Rheological Properties Description of Myofibrillar Protein Homogenates and Concentrates Obtained by Different Methods and from Different Species
- Floricel CERCEL, Mariana STROIU, Daniela IANIŢCHI, Petru ALEXE
The gelation characteristics of myofibrillar proteins are indicative of meat product texture. Defining the performance of myofibrillar proteins during gelation is beneficial in maintaining quality and developing processed meat products and processes. This study investigates the impact of pH on viscoelastic properties of porcine myofibrillar proteins prepared from different muscles (semimembranosus (SM), longissimus dorsi (LD) and psoas major (PM)) during heat-induced gelation. Dynamic rheological properties were measured while heating at 1°C/min from 20 to 85°C, followed by a holding phase at 85°C for 3min and a cooling phase from 85 to 5°C at a rate of 5°C/min.
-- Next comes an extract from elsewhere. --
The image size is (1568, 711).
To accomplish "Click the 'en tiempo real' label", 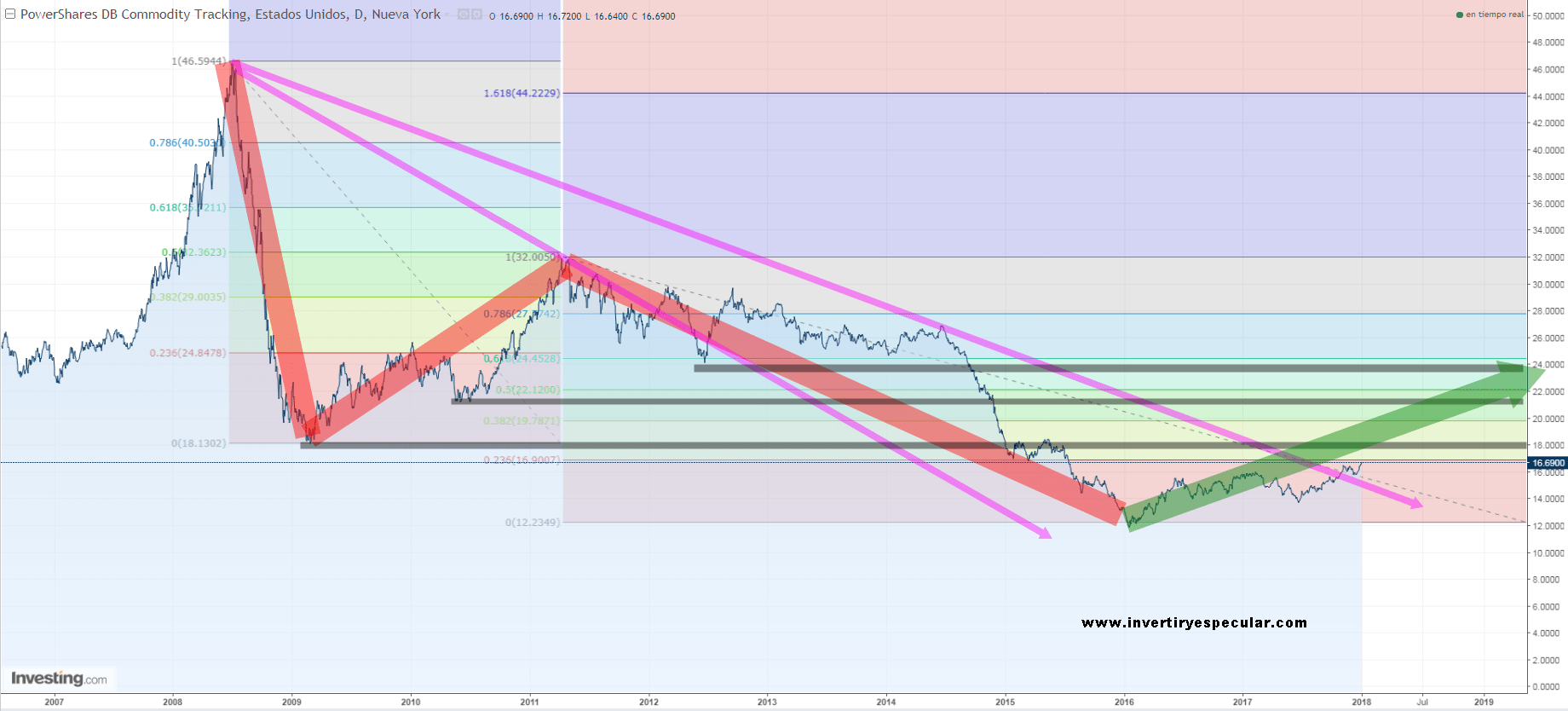I will [1494, 14].
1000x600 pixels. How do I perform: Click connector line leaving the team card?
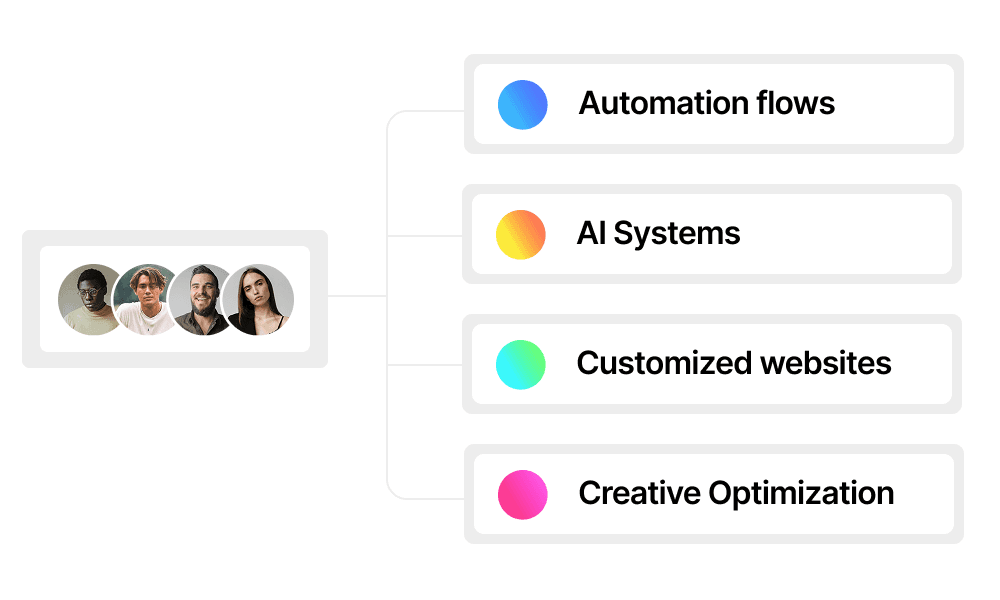357,296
Storage modulus (G', the elastic response of the gelling material) increased as gel formation occurred, but decreased after reaching the temperature of myosin denaturation (52°C) until approximately 60°C when the gel strength increased again. This resulted in a peak and depression in the thermogram. Following 60°C, the treatments maintained observed trends in gel strength, showing SM myofibrils produced the strongest gels. Myofibrillar protein from SM and PM formed stronger gels at pH 6.0 than at pH 6.5. Differences may be attributed to subtle variations in their protein profile related to muscle type or postmortem metabolism. Significant correlations were determined between G' at 57, 72, 85 and 5°C, indicating that changes affecting gel strength took effect prior to 57°C. Muscle type was found to influence water-holding capacity to a greater degree than pH.